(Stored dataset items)
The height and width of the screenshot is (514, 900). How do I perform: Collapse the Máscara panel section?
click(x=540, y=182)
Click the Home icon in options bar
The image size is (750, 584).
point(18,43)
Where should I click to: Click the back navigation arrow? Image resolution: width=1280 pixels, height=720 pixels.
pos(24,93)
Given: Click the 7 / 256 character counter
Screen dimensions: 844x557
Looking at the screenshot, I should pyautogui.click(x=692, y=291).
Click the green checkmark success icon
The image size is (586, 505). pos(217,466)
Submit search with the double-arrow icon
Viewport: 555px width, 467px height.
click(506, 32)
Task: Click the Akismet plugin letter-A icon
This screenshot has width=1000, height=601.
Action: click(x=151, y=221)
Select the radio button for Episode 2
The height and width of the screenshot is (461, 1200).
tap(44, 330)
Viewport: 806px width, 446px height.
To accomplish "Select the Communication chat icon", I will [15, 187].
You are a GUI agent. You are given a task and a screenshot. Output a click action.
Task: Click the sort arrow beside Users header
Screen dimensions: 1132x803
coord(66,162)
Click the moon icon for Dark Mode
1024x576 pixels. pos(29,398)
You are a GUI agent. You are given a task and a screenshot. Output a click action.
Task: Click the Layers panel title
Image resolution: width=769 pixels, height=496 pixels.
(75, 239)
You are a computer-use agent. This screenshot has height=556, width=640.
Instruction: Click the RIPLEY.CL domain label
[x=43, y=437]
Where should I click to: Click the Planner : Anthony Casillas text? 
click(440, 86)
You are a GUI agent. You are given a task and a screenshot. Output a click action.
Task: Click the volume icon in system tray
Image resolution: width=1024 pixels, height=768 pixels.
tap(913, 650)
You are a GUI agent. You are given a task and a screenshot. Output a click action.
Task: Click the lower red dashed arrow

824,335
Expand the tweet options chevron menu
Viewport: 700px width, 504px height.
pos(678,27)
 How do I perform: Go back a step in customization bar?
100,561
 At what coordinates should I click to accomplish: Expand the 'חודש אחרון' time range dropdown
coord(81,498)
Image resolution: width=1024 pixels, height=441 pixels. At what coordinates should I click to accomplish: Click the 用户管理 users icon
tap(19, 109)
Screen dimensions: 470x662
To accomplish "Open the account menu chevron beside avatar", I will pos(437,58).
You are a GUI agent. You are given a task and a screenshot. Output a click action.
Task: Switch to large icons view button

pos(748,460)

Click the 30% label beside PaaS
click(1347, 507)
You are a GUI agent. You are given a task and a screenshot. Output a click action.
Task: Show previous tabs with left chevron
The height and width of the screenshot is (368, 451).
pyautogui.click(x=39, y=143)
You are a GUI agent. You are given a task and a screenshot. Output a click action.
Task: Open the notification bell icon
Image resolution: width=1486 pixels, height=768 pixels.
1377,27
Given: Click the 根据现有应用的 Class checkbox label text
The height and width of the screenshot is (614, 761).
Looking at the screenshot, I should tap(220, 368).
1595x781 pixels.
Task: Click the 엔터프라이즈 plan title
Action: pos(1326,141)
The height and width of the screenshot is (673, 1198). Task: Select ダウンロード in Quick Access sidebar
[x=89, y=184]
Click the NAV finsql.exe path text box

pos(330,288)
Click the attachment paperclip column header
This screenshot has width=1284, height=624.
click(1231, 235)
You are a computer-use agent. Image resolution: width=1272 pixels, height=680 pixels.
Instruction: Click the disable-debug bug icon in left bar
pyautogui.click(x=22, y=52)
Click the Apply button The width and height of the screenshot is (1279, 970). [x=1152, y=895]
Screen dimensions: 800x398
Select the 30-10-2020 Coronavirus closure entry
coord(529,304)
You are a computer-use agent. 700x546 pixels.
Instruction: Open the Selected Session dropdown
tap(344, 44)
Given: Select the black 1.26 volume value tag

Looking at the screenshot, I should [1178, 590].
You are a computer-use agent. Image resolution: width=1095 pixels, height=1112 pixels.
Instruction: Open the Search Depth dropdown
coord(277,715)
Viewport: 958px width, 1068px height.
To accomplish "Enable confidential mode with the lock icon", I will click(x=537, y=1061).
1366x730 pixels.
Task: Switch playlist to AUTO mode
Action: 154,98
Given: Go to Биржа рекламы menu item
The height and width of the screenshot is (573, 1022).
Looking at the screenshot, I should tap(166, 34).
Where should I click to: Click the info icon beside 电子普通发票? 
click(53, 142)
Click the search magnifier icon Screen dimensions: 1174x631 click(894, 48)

→ **PROBLEM TO WORK ON**:
If a line in the data above holds the word "menu", count it; give only the total.

→ **EXERCISE SOLUTION**:
3